▶ Problem requirements: Search the data below for the string "will" and copy all lines where it shows up.

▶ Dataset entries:
§
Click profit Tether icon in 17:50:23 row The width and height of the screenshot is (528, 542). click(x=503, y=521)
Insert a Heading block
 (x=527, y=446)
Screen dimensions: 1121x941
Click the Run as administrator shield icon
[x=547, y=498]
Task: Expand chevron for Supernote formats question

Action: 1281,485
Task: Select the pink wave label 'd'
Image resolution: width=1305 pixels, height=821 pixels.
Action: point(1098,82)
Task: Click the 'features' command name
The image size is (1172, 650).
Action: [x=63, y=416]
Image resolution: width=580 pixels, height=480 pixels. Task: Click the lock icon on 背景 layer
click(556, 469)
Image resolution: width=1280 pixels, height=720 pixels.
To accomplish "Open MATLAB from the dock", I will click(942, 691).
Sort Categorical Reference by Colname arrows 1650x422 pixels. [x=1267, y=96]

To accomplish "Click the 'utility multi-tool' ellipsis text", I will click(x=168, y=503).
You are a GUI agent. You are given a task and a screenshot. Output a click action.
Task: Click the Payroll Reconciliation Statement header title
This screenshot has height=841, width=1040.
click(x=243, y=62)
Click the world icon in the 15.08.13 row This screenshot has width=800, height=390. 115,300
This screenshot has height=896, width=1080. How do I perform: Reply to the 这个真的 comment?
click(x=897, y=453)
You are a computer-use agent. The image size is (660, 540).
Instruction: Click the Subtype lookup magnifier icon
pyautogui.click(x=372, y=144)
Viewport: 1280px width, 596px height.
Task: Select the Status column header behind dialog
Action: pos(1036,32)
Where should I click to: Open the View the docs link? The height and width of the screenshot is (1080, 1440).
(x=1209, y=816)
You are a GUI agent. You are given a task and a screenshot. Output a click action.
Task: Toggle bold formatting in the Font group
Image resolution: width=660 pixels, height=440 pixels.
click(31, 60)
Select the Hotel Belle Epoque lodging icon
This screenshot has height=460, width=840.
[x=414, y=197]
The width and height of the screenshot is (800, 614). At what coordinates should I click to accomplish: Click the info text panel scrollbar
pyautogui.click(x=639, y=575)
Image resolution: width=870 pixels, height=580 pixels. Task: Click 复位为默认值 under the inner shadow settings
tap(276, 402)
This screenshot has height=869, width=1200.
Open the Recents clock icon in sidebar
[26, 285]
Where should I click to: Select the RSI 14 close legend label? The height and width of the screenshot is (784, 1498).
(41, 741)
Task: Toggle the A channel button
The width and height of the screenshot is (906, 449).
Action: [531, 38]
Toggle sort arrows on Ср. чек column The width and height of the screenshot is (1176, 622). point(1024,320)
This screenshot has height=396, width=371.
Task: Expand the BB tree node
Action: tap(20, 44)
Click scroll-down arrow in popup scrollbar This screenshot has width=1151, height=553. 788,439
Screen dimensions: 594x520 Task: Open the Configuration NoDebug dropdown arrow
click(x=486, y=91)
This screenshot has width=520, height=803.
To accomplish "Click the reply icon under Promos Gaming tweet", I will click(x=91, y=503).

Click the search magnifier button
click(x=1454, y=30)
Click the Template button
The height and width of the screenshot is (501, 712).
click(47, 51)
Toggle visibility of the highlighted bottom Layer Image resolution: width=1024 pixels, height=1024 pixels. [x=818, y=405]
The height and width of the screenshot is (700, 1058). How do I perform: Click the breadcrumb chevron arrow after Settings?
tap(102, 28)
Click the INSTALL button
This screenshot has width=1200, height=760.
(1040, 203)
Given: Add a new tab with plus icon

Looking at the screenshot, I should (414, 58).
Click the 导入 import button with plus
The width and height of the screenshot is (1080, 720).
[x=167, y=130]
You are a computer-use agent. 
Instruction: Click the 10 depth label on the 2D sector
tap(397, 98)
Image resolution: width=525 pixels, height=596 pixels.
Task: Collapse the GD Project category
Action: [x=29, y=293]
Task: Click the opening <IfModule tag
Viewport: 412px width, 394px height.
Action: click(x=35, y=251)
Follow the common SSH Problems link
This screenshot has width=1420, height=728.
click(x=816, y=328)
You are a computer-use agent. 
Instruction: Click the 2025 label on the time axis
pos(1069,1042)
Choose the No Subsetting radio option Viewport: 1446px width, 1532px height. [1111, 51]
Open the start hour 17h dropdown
§
▶ Exercise answer:
To accomplish "Open MATLAB from the dock", I will click(942, 691).
To accomplish "Click the 'utility multi-tool' ellipsis text", I will click(x=168, y=503).
To accomplish "Click the reply icon under Promos Gaming tweet", I will click(x=91, y=503).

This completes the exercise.